## EXERCISE BRIEF
Every line in the entries that holds the word "computer" counts toward the answer, which should be a single number.

## DATA
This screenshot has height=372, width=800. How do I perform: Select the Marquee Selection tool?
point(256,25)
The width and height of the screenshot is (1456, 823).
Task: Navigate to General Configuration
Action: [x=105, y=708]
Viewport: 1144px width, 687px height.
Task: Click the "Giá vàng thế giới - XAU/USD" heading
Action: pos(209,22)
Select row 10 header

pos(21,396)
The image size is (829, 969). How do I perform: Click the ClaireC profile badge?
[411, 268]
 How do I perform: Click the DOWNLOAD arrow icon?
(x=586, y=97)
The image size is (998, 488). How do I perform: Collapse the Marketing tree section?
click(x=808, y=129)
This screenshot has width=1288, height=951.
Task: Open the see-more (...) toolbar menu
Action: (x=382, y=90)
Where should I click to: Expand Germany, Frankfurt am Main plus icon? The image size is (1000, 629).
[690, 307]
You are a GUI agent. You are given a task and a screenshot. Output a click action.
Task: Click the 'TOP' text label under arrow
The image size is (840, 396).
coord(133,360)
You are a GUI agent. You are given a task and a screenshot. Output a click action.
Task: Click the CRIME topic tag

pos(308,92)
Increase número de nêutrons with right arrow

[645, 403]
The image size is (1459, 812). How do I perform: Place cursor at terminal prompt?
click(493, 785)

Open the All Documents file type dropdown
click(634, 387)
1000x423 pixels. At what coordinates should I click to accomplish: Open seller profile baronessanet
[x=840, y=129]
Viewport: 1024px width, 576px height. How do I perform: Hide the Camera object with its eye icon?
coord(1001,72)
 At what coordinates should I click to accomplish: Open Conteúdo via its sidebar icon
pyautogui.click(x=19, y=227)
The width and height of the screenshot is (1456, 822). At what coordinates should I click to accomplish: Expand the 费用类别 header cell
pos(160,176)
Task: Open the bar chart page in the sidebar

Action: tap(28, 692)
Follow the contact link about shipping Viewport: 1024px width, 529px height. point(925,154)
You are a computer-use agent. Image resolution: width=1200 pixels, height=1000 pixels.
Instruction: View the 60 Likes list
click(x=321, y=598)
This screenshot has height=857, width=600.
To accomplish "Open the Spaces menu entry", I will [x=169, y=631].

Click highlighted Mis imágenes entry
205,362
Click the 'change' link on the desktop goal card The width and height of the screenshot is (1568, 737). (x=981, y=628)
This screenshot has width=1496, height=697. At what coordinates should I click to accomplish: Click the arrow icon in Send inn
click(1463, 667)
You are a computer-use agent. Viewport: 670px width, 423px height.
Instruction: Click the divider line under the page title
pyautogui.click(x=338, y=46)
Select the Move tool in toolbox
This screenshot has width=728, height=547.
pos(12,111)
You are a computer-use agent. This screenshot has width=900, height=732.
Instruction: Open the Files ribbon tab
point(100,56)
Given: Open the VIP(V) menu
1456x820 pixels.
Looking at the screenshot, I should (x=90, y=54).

## EXERCISE RESPONSE
3